Data provided:
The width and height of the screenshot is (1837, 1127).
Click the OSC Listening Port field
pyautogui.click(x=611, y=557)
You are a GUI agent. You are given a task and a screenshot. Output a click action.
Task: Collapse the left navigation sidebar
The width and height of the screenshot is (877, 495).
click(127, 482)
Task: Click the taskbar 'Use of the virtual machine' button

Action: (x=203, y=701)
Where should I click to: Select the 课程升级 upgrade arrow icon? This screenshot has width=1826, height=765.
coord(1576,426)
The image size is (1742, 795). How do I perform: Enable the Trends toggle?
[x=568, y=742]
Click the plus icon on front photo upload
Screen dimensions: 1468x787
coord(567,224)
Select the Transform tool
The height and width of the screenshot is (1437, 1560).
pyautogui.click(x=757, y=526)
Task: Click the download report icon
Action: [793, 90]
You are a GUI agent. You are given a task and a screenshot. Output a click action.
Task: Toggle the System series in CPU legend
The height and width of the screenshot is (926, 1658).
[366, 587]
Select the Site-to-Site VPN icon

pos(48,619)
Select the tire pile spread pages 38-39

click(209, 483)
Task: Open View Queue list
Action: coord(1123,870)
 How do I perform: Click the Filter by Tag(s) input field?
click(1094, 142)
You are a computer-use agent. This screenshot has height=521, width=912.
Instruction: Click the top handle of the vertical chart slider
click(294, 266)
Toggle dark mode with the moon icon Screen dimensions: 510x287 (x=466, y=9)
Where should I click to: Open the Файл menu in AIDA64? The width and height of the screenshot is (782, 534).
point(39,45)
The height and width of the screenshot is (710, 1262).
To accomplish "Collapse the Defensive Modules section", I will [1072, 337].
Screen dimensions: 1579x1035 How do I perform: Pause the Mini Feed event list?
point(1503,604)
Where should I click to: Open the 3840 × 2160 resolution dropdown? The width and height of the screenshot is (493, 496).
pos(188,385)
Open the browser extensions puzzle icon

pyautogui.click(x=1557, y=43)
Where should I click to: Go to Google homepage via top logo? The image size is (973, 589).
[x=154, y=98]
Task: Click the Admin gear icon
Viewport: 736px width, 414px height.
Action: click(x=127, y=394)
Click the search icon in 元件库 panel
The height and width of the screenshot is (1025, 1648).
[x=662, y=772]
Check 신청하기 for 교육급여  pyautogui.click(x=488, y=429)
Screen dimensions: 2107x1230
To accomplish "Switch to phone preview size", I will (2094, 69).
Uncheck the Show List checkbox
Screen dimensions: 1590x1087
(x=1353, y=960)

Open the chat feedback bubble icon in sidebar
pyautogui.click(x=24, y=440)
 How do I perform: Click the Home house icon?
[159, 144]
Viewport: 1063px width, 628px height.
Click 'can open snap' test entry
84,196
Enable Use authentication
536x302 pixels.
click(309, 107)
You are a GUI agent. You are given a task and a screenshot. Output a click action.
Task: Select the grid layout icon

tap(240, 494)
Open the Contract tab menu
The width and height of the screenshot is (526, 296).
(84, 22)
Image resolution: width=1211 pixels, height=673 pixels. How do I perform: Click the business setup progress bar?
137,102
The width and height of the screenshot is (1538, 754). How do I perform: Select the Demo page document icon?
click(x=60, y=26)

What to work on: Everything from the line with "Open the chat feedback bubble icon in sidebar" down to the last line of the data above should be returned exactly, with both ends kept and nothing added.

Output for this task:
Open the chat feedback bubble icon in sidebar
pyautogui.click(x=24, y=440)
 How do I perform: Click the Home house icon?
[159, 144]
Viewport: 1063px width, 628px height.
Click 'can open snap' test entry
84,196
Enable Use authentication
536x302 pixels.
click(309, 107)
You are a GUI agent. You are given a task and a screenshot. Output a click action.
Task: Select the grid layout icon

tap(240, 494)
Open the Contract tab menu
The width and height of the screenshot is (526, 296).
(84, 22)
Image resolution: width=1211 pixels, height=673 pixels. How do I perform: Click the business setup progress bar?
137,102
The width and height of the screenshot is (1538, 754). How do I perform: Select the Demo page document icon?
click(x=60, y=26)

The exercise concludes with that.